[Vwoolf] Fw: Barra & Skye

Stuart N. Clarke stuart.n.clarke at btinternet.com
Fri Jul 4 07:51:42 EDT 2014


I have been reading Jane Goldman’s "Two Postcards from Skye: Virginia Woolf in the Hebrides" in the latest VWM, where she quotes VW’s PC of Monday [27 June 1938] to Duncan Grant:

“This is the nearest I could get to the Isle of Barra. Skye is often raining, but also fine: hardly embodied; semi-transparent; like living in a jelly fish lit up with green light. Remote as Samoa; deserted: prehistoric. No room for more.”

Goldman:

‘On the reverse (more properly, recto) of the postcard to Grant is a photograph of Uig Bay, which, on the south western side of the Trotternish peninsula of Skye, is the point of departure for ferries to the other Hebridean islands, and apparently was selected, as Woolf writes, as "the nearest I could get to the Isle of Barra" (L6 248). It is not clear why Wooif harbored ambitions to get as close as possible to the tiny and beautiful island of Barra, the second southernmost inhabited of the Outer Hebrides, with two small townships, a couple of small fortifications and some Iron Age brochs, but perhaps it may more accurately fit Woolf's epithets for more populous Skye -- "Remote as Samoa; deserted: prehistoric." Yet the reference to Samoa suggests a primitivism associated with Stevenson and Gauguin, which would appeal to her postimpressionist correspondent, and Skye itself boasts numerous primitive sites.’

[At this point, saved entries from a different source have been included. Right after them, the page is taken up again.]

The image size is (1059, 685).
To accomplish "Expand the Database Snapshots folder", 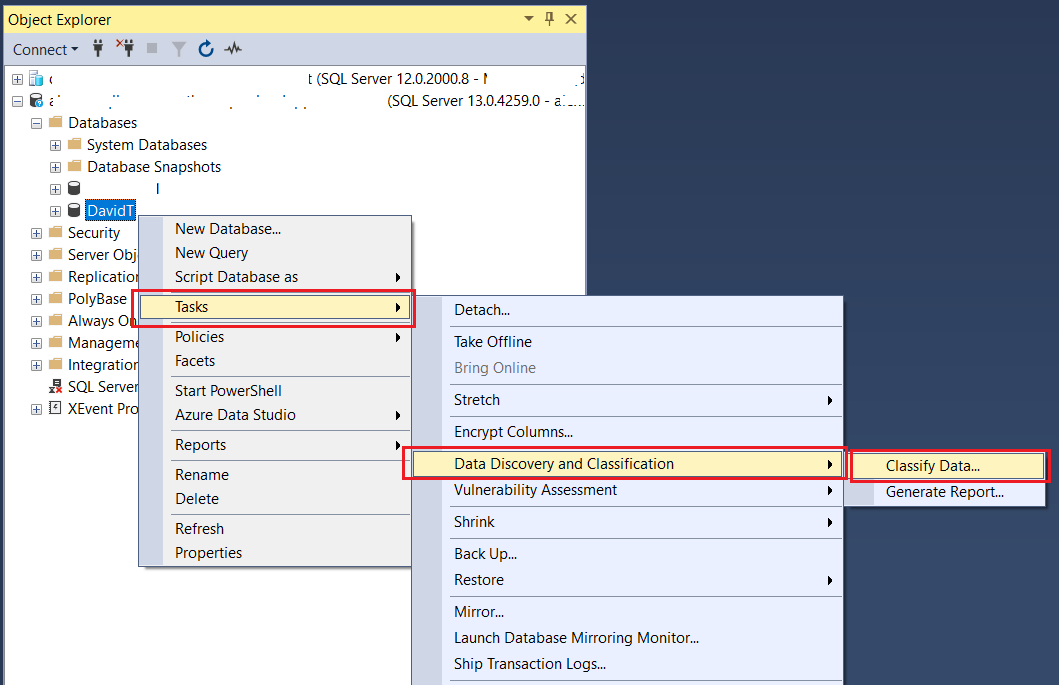I will [x=56, y=167].
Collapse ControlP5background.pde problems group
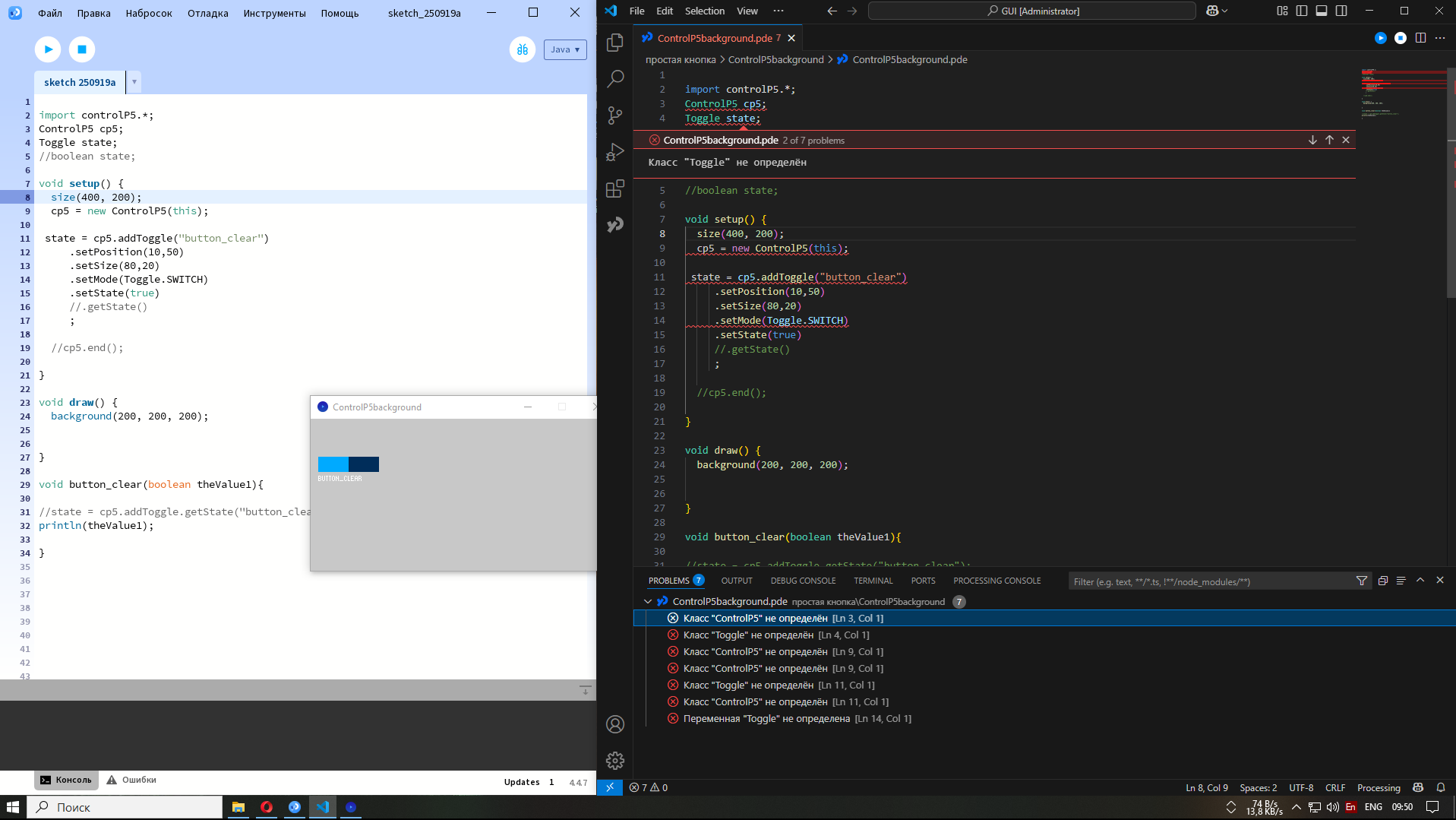 click(x=648, y=601)
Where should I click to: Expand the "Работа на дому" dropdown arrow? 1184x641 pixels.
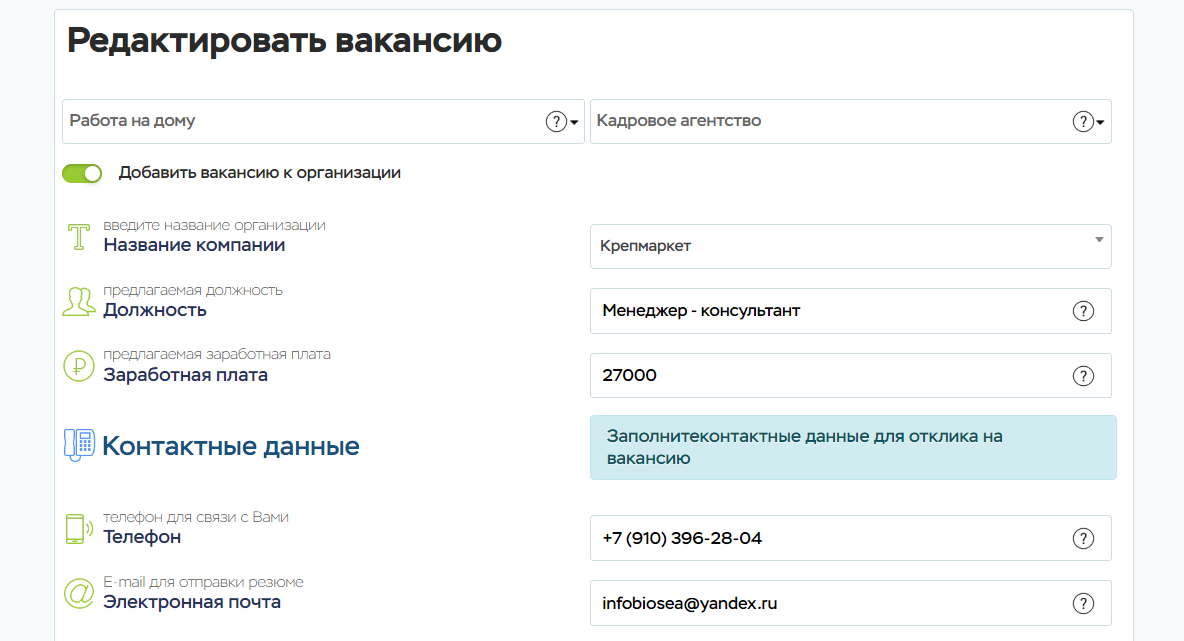575,123
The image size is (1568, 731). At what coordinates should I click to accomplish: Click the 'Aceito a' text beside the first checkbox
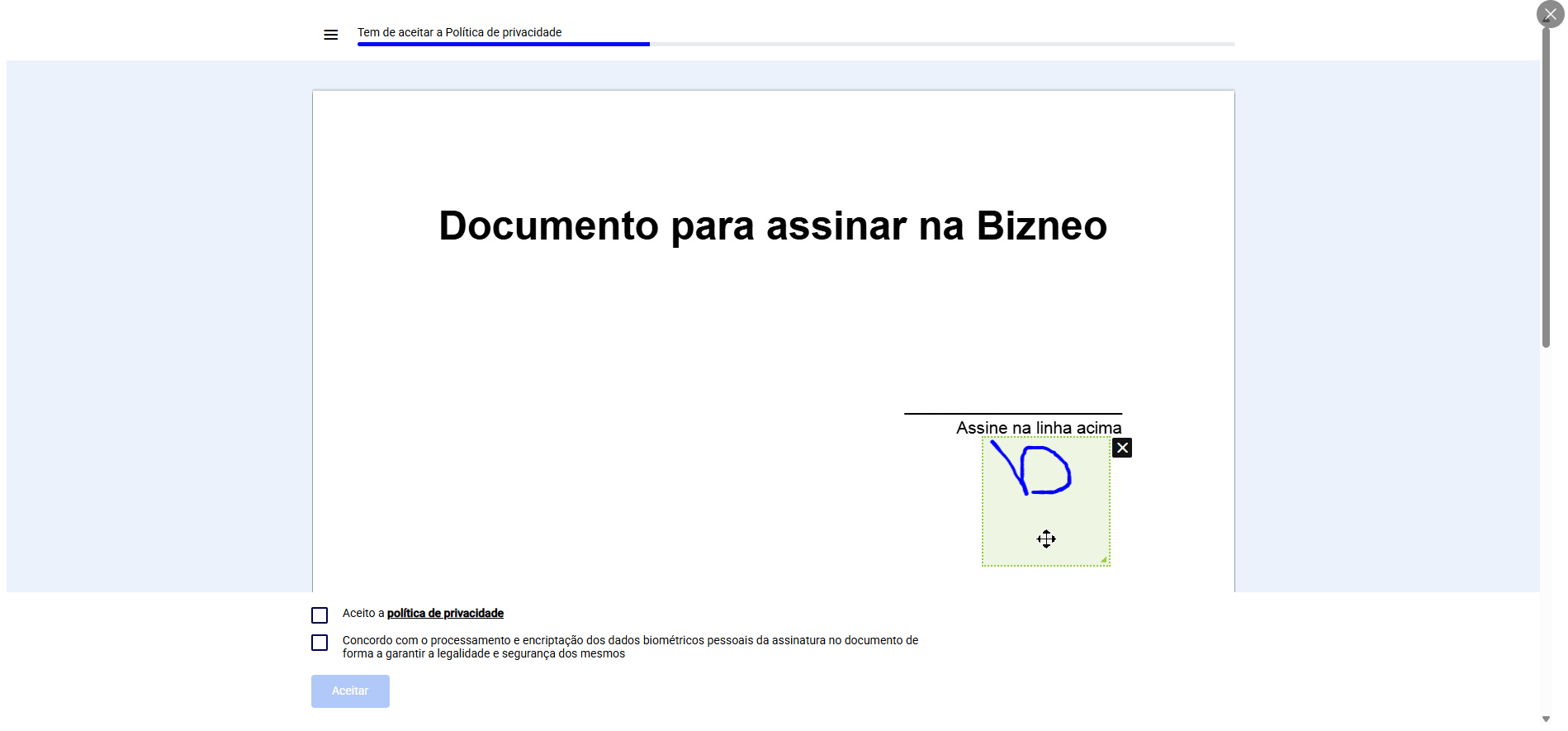point(363,613)
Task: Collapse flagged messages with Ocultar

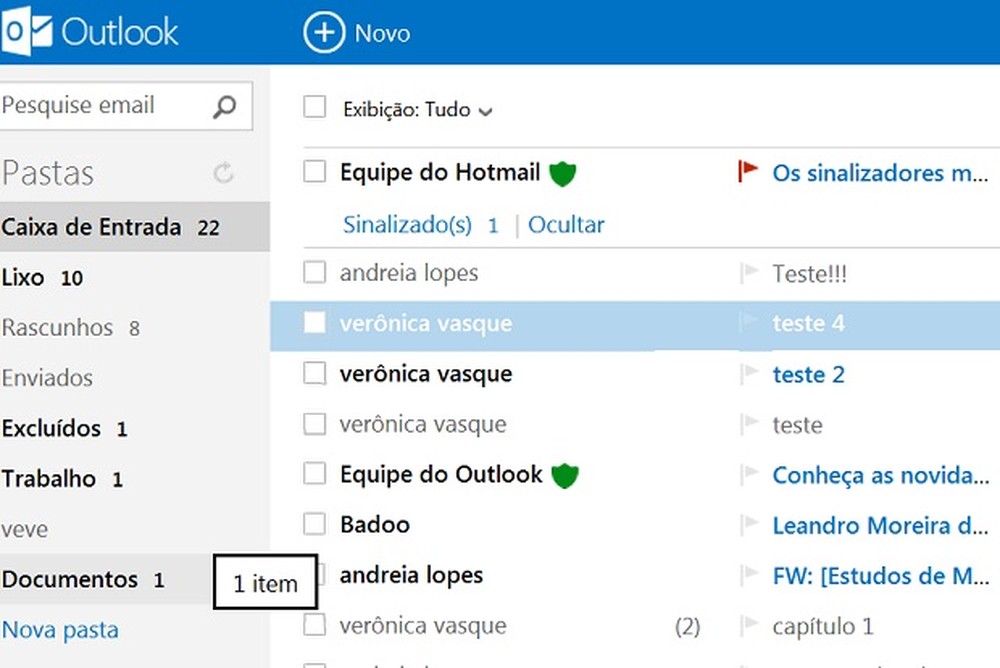Action: 566,224
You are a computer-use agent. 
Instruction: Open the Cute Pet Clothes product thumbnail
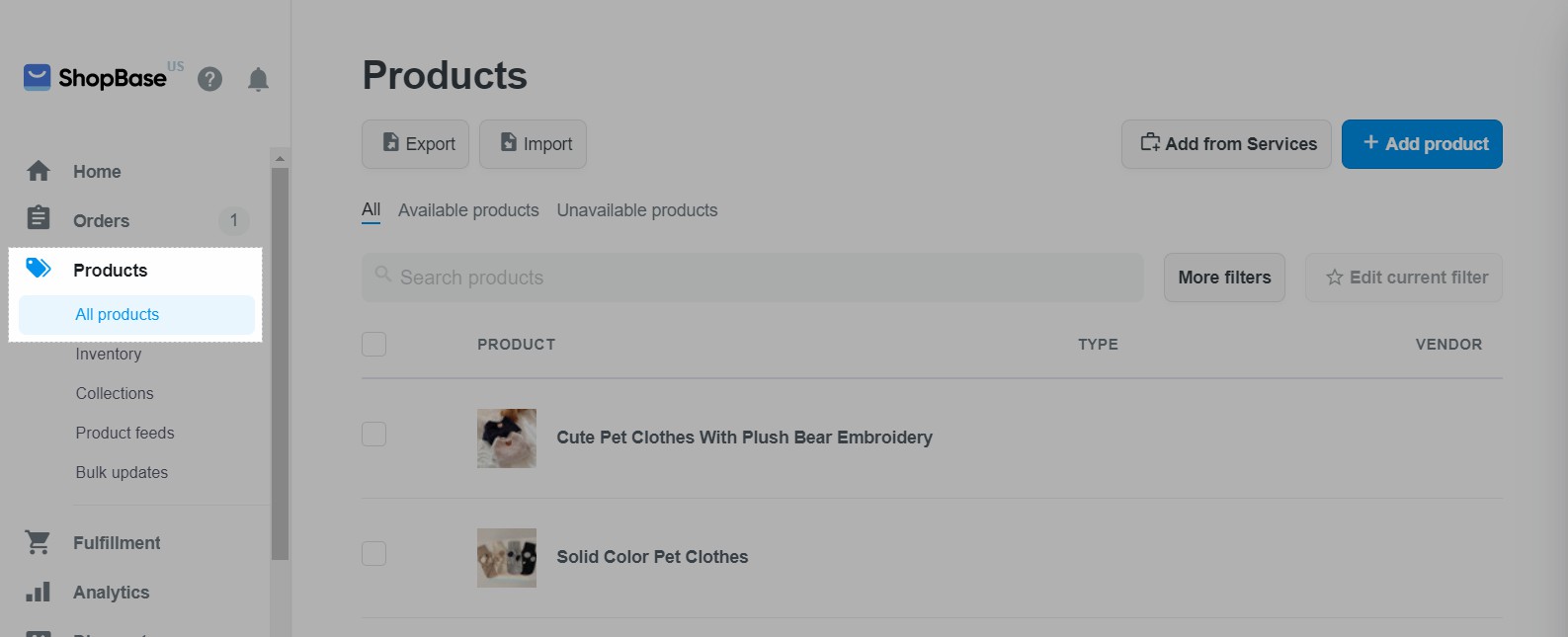click(x=507, y=438)
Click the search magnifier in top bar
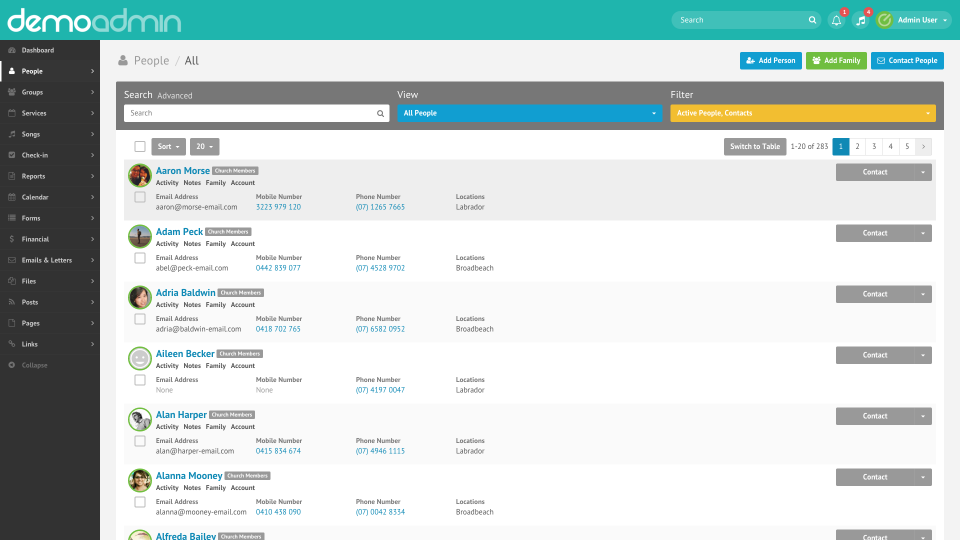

Well, I don’t think that Barra is particularly “beautiful”, but then I’m rather jaundiced about it.  We visited it from 9 to 13 May 2011, and I couldn’t wait to get away.  We went especially because it was where “Whiskey Galore” (“Tight Little Island”) was filmed, but of course the weather was uncertain and not that warm.  It seemed to me that the visitors were divided into 2 groups: those who had cars and were island hopping and those who couldn’t wait to don waterproofs and stout boots and walk along muddy seaside paths in stout boots against a sharp wind mitigated (or otherwise) by sunshine and showers.  We fell into neither category (how I wished I’d taken my driving licence and we could have hired a car), so we were reduced to mooching about and taking rides on the infrequent bus services.  We never managed to see an aeroplane landing or taking off on the beach (a famous tourist sight) and all “Iron Age brochs” were, I think, inaccessible by bus.  Perhaps you could get to one, but then you get off the bus and hang around, perhaps in the rain for 1½ hours waiting for the next bus.  As you will gather from the photos
https://onedrive.live.com/?cid=34efbc61c5dfb4e3&id=34EFBC61C5DFB4E3%211362&Bsrc=Photomail&Bpub=SDX.Photos&sff=1&authkey=!AP5GclNUucNnexI
as you bus around the roads, what you get is a barren landscape almost invariably populated by a house here and there, spoiling the barrenness (if that is your thing).

It’s a long time since I visited Skye, and I was prejudiced against it.  When I was growing up in Wimbledon, middle-class people visited Skye and raved about it.  When living in Stirling before the war, my mother would be asked why she didn’t holiday in Skye.  It’s got no trees, she would reply.  We’re surrounded by beautiful scenery here.  I want life – she meant Blackpool, or even Southport.

However, I did think that Skye was exceptionally beautiful and worth all the accolades that I’d heard.  So, don’t talk to me about Barra, although I’m still keeping an open mind about the Vatersay Boys
http://www.thevatersayboys.com/home.html
as long as I don’t have to go to Barra (or Vatersay) to hear them.